Как прекрасно смотрелись спальни, совершенно пустые, разве только с новыми веселыми обоями! Порой я заходила в те из них, которые уже были отделаны, и строила всевозможные воздушные замки, воображала их прошлое и будущее. Узнали бы монахини свои когда-то беленые кельи в этих комнатах, оклеенных обоями с радостным цветочным рисунком, со свежей белой краской? И как удивились бы они, увидев, что келья № 14 превратилась в ванную комнату с ванной достаточно большой, чтобы обеспечить чистоту тела, равную чистоте их душ! Они бы смотрели на ванну как на ловушку искусителя, они испытали бы такой же шок, как испытала я, увидев грязь под своими ногтями в день, когда я утратила чистоту своей души – произошло это в пятнадцать лет, когда я влюбилась в нашего церковного органиста или, скорее, в промельк стихаря, римского носа и пышных усов, поскольку моему взору было доступно только это, и его черты я любила до беспамятства целых полгода, пока как-то раз, гуляя с гувернанткой, не встретила его на улице и не обнаружила, что его «неофициальное» облачение состоит из фрака, сопровождаемого отложным воротничком, и шляпы-котелка, и в тот же миг разлюбила его навсегда.

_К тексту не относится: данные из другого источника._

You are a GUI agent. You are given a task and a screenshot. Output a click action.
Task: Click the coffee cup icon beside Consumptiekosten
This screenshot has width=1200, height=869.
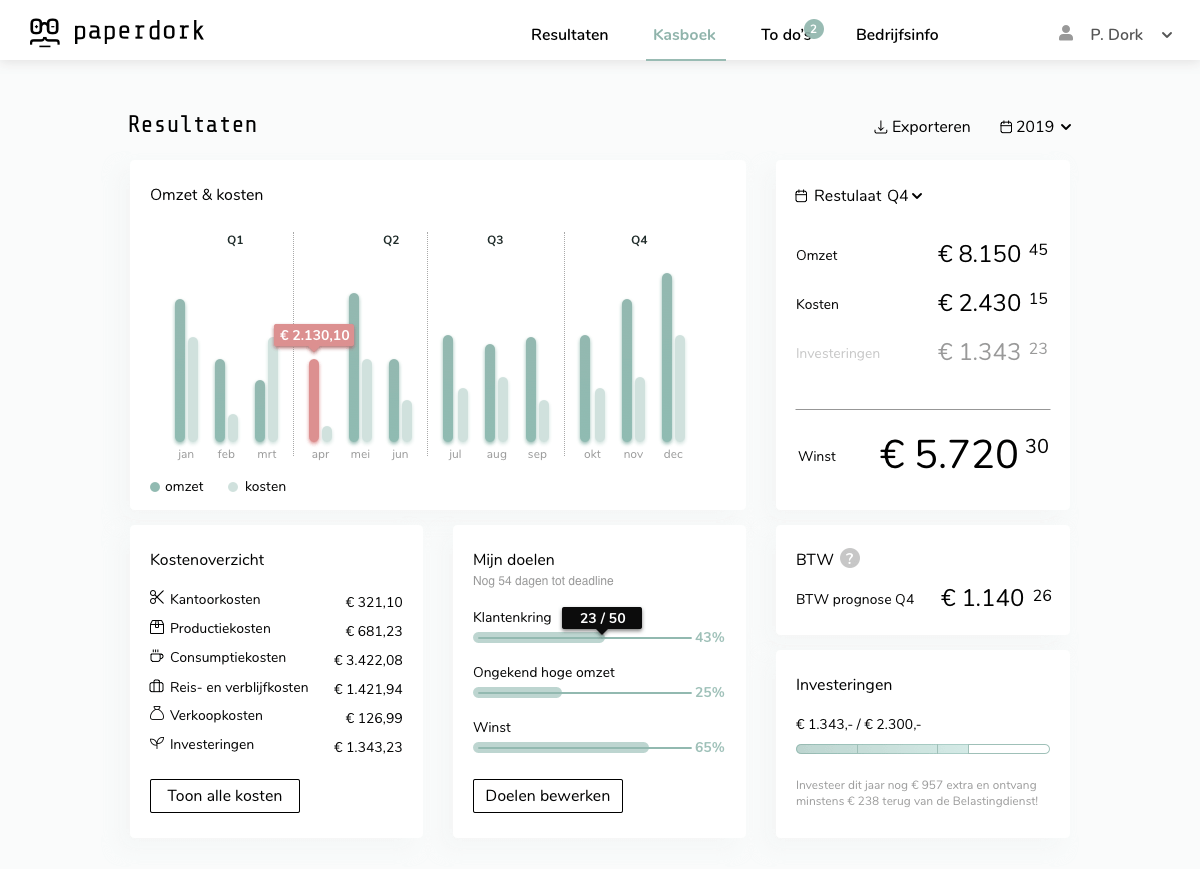point(157,657)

Первый этап этого благословенного времени был само совершенство, поскольку я не думала ни о чем, кроме как о царящих вокруг покое и красоте. А потом вдруг возник он, тот, который имеет право возникать когда и где ему пожелается, и выбранил меня за то, что я не писала, а когда я сказала ему, что слишком счастлива, чтобы писать, он, похоже, оскорбился мыслью о том, что я могу быть счастлива в одиночестве. Я провела его по саду, по новым протоптанным мною тропинкам, показала ему акацию и сирень в цвету, и он заявил, что это чистейший эгоизм – наслаждаться в отсутствие его и отпрысков, и что сирень следует хорошенько обрезать. Я попыталась ублажить его ужином из салата и тоста, поднос с которым уже поджидал меня на ступеньках маленькой веранды, но ничто не могло ублажить Пылающего Гневом Праведным, и он объявил, что возвращается к покинутой мною семье. И уехал, а оставшееся драгоценное время было омрачено муками совести (коим я особенно подвержена) именно в те моменты, когда я была готова скакать от радости. Каждый раз, когда ноги несли меня в сад, я заставляла себя идти смотреть, как трудятся маляры, я усердно шагала по коридорам, я за один день высказала критических замечаний, сделала предложений и отдала приказов больше, чем за всю предыдущую жизнь, я регулярно писала письма и передавала приветы, но не могла при этом сдержать досаду. Ну что поделаешь, если на самом деле и совесть чиста, и печень в порядке, и солнышко светит?